13.3 In addition to the Processor's obligation to assist the Controller under Clause 13.2, the Processor shall provide reasonable assistance to the Controller, at the Controller's expense, in complying with the following obligations, taking into account the nature of the data processing and the information available to the Processor:

a) the obligation to carry out an assessment of the impact of the envisaged processing operations on the protection of personal data (a "data protection impact assessment") where a type of processing is likely to result in a high risk to the rights and freedoms of natural persons;

b) the obligation to consult the competent supervisory authority or authorities prior to processing where a data protection impact assessment indicates that the processing would result in a high risk if the controller does not take measures to mitigate the risk;

c) the obligation to ensure the accuracy and timeliness of the personal data by informing the controller without undue delay if the processor becomes aware that the personal data it is processing is inaccurate or out of date;

d) the obligations pursuant to Art. 32 GDPR;

§ 14 Notification of personal data breaches

14.1 In the event of a personal data breach, the processor shall cooperate with and provide reasonable assistance to the controller, at the controller's expense, to enable the controller to comply with its obligations under Articles 33 and 34 of the GDPR, taking into account the nature of the processing and the information available to the processor.

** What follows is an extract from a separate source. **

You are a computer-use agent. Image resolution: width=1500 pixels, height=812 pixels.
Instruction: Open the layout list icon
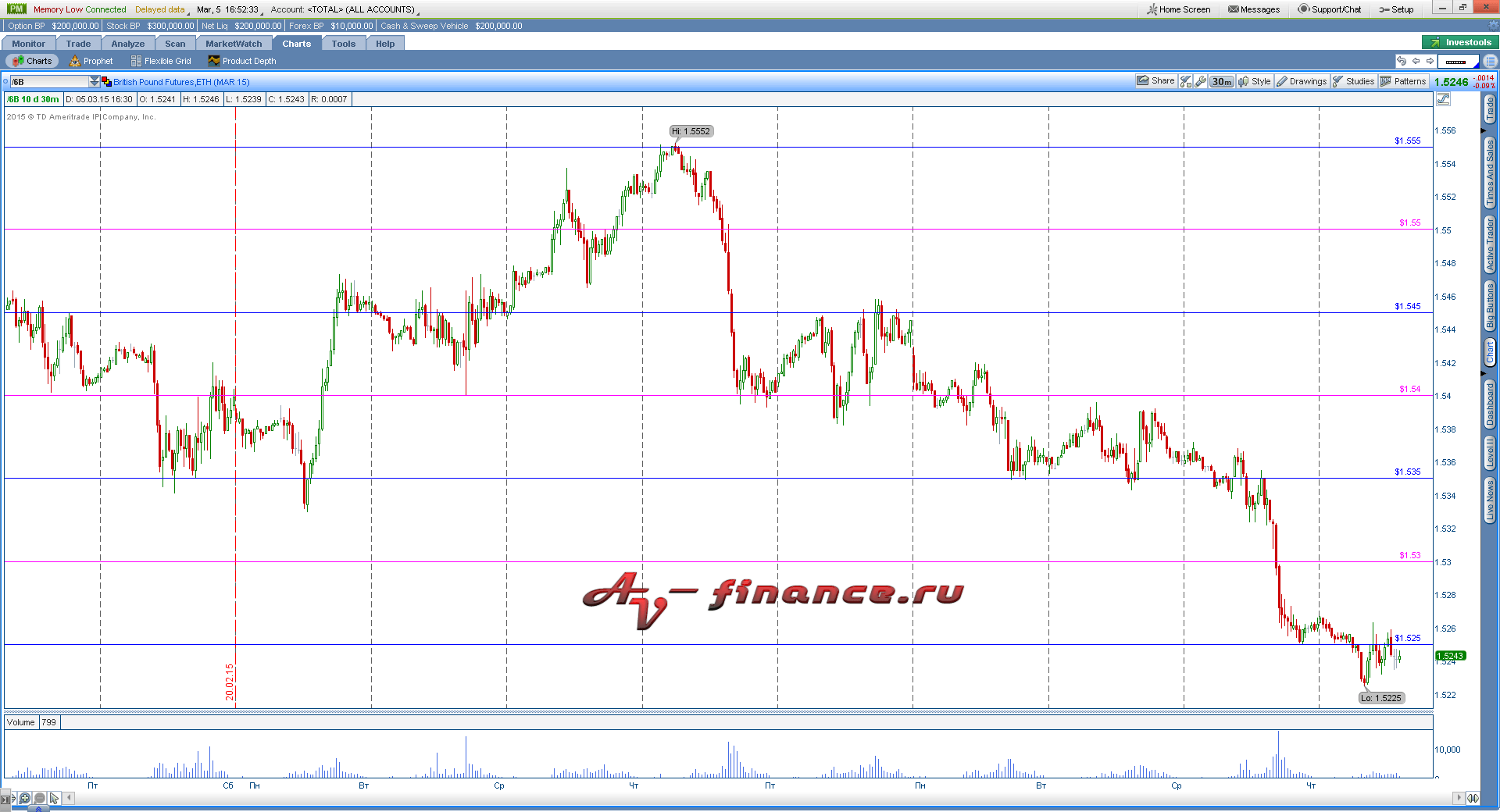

14.2 In the event of a personal data breach concerning data processed by the controller, the processor shall provide reasonable assistance to the controller at the controller's expense:

a) to notify the personal data breach to the competent supervisory authority or authorities, where appropriate, without undue delay after having become aware of it (unless the personal data breach is unlikely to result in a risk to the rights and freedoms of natural persons);

b) when obtaining information pursuant to Art. 33(3) GDPR;

c) when complying with the obligation pursuant to Art. 34 GDPR to communicate a personal data breach to the data subject without undue delay where the personal data breach is likely to result in a high risk to the rights and freedoms of natural persons;

14.3 In the event of a personal data breach involving data processed by the Processor, the Processor shall notify the Controller without undue delay after becoming aware of the personal data breach. This notification shall include at least the following

a) a description of the nature of the breach (including, where possible, the categories and approximate number of data subjects and data sets concerned);

b) the details of a contact point from which further information about the personal data breach can be obtained;

c) the likely consequences of the breach and the measures taken or planned to address the breach, including the mitigation of its possible adverse effects;

If and to the extent that it is not possible to provide all such information at the same time, the first notification shall contain the information available at that time and further information shall be provided as soon as it becomes available, without undue delay.

§ 15 Termination

15.1 The term of this DPA shall commence on the effective date of the Platform Contract and shall end on the date on which the Platform Contract is terminated or expires.

15.2 Upon termination of the provision of services under the Platform Agreement, the Processor shall, at the Controller's option, delete or return all Personal Data to the Controller and delete any existing copies, unless the Processor is required or authorized by applicable law to retain Personal Data for a longer period of time.